• **Try it**
An exact copy of each record is required.

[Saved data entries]
----------

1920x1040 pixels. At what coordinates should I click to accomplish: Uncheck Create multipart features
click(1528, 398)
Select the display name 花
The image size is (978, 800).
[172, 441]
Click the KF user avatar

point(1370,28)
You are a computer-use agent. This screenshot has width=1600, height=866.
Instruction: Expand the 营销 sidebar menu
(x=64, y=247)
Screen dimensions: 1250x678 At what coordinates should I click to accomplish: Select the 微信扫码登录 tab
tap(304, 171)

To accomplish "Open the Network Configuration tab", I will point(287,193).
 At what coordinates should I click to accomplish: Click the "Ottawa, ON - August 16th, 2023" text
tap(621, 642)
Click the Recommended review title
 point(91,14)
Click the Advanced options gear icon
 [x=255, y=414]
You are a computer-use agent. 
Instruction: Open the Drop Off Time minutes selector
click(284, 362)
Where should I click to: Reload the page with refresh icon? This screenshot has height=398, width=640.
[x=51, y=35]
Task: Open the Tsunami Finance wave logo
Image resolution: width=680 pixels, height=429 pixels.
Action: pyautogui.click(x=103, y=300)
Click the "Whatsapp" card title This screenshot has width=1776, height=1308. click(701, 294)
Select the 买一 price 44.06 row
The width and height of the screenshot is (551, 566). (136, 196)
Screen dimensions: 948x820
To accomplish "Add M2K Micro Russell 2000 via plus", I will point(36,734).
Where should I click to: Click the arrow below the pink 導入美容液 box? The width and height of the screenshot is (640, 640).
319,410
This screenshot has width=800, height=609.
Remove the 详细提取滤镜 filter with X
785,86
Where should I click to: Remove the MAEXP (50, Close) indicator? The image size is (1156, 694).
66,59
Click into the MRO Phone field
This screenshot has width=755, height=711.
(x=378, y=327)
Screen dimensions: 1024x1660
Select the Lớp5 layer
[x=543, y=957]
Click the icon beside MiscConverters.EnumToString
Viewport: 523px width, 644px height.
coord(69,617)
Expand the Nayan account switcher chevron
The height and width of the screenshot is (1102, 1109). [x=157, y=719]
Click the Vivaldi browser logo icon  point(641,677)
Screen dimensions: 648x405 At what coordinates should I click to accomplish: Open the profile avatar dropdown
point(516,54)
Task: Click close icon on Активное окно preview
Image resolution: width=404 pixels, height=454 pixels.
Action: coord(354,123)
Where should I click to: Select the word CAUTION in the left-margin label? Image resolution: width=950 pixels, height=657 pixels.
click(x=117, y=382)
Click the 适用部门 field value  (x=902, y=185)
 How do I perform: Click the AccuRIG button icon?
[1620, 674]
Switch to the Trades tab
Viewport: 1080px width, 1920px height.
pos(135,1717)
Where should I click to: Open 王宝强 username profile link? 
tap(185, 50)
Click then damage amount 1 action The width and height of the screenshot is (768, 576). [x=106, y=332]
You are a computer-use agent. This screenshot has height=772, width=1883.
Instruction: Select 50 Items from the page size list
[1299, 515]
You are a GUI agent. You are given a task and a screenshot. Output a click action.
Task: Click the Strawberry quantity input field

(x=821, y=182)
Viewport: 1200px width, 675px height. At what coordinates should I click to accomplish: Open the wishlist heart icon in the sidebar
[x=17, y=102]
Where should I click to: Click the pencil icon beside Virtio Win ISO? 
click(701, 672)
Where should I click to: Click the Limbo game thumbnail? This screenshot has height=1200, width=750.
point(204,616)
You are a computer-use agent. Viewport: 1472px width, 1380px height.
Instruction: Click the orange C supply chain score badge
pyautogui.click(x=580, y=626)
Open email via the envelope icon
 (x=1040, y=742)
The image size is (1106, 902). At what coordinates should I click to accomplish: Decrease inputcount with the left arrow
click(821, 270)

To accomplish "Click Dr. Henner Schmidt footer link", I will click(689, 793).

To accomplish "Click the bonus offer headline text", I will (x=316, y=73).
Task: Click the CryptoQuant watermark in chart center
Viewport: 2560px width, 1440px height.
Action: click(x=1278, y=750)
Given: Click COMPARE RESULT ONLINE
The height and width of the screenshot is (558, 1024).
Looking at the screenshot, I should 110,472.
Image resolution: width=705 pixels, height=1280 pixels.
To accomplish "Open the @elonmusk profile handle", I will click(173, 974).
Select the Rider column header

----------

• **Task answer**
1920x1040 pixels. At what coordinates should I click to accomplish: Uncheck Create multipart features
click(1528, 398)
Select the display name 花
The image size is (978, 800).
[172, 441]
Click the KF user avatar

point(1370,28)
You are a computer-use agent. This screenshot has width=1600, height=866.
Instruction: Expand the 营销 sidebar menu
(x=64, y=247)
Screen dimensions: 1250x678 At what coordinates should I click to accomplish: Select the 微信扫码登录 tab
tap(304, 171)

To accomplish "Open the Network Configuration tab", I will point(287,193).
 At what coordinates should I click to accomplish: Click the "Ottawa, ON - August 16th, 2023" text
tap(621, 642)
Click the Recommended review title
 point(91,14)
Click the Advanced options gear icon
 [x=255, y=414]
You are a computer-use agent. 
Instruction: Open the Drop Off Time minutes selector
click(284, 362)
Where should I click to: Reload the page with refresh icon? This screenshot has height=398, width=640.
[x=51, y=35]
Task: Open the Tsunami Finance wave logo
Image resolution: width=680 pixels, height=429 pixels.
Action: pyautogui.click(x=103, y=300)
Click the "Whatsapp" card title This screenshot has width=1776, height=1308. click(701, 294)
Select the 买一 price 44.06 row
The width and height of the screenshot is (551, 566). (136, 196)
Screen dimensions: 948x820
To accomplish "Add M2K Micro Russell 2000 via plus", I will point(36,734).
Where should I click to: Click the arrow below the pink 導入美容液 box? The width and height of the screenshot is (640, 640).
319,410
This screenshot has width=800, height=609.
Remove the 详细提取滤镜 filter with X
785,86
Where should I click to: Remove the MAEXP (50, Close) indicator? The image size is (1156, 694).
66,59
Click into the MRO Phone field
This screenshot has width=755, height=711.
(x=378, y=327)
Screen dimensions: 1024x1660
Select the Lớp5 layer
[x=543, y=957]
Click the icon beside MiscConverters.EnumToString
Viewport: 523px width, 644px height.
coord(69,617)
Expand the Nayan account switcher chevron
The height and width of the screenshot is (1102, 1109). [x=157, y=719]
Click the Vivaldi browser logo icon  point(641,677)
Screen dimensions: 648x405 At what coordinates should I click to accomplish: Open the profile avatar dropdown
point(516,54)
Task: Click close icon on Активное окно preview
Image resolution: width=404 pixels, height=454 pixels.
Action: coord(354,123)
Where should I click to: Select the word CAUTION in the left-margin label? Image resolution: width=950 pixels, height=657 pixels.
click(x=117, y=382)
Click the 适用部门 field value  (x=902, y=185)
 How do I perform: Click the AccuRIG button icon?
[1620, 674]
Switch to the Trades tab
Viewport: 1080px width, 1920px height.
pos(135,1717)
Where should I click to: Open 王宝强 username profile link? 
tap(185, 50)
Click then damage amount 1 action The width and height of the screenshot is (768, 576). [x=106, y=332]
You are a computer-use agent. This screenshot has height=772, width=1883.
Instruction: Select 50 Items from the page size list
[1299, 515]
You are a GUI agent. You are given a task and a screenshot. Output a click action.
Task: Click the Strawberry quantity input field

(x=821, y=182)
Viewport: 1200px width, 675px height. At what coordinates should I click to accomplish: Open the wishlist heart icon in the sidebar
[x=17, y=102]
Where should I click to: Click the pencil icon beside Virtio Win ISO? 
click(701, 672)
Where should I click to: Click the Limbo game thumbnail? This screenshot has height=1200, width=750.
point(204,616)
You are a computer-use agent. Viewport: 1472px width, 1380px height.
Instruction: Click the orange C supply chain score badge
pyautogui.click(x=580, y=626)
Open email via the envelope icon
 (x=1040, y=742)
The image size is (1106, 902). At what coordinates should I click to accomplish: Decrease inputcount with the left arrow
click(821, 270)

To accomplish "Click Dr. Henner Schmidt footer link", I will click(689, 793).

To accomplish "Click the bonus offer headline text", I will (x=316, y=73).
Task: Click the CryptoQuant watermark in chart center
Viewport: 2560px width, 1440px height.
Action: click(x=1278, y=750)
Given: Click COMPARE RESULT ONLINE
The height and width of the screenshot is (558, 1024).
Looking at the screenshot, I should 110,472.
Image resolution: width=705 pixels, height=1280 pixels.
To accomplish "Open the @elonmusk profile handle", I will click(173, 974).
Select the Rider column header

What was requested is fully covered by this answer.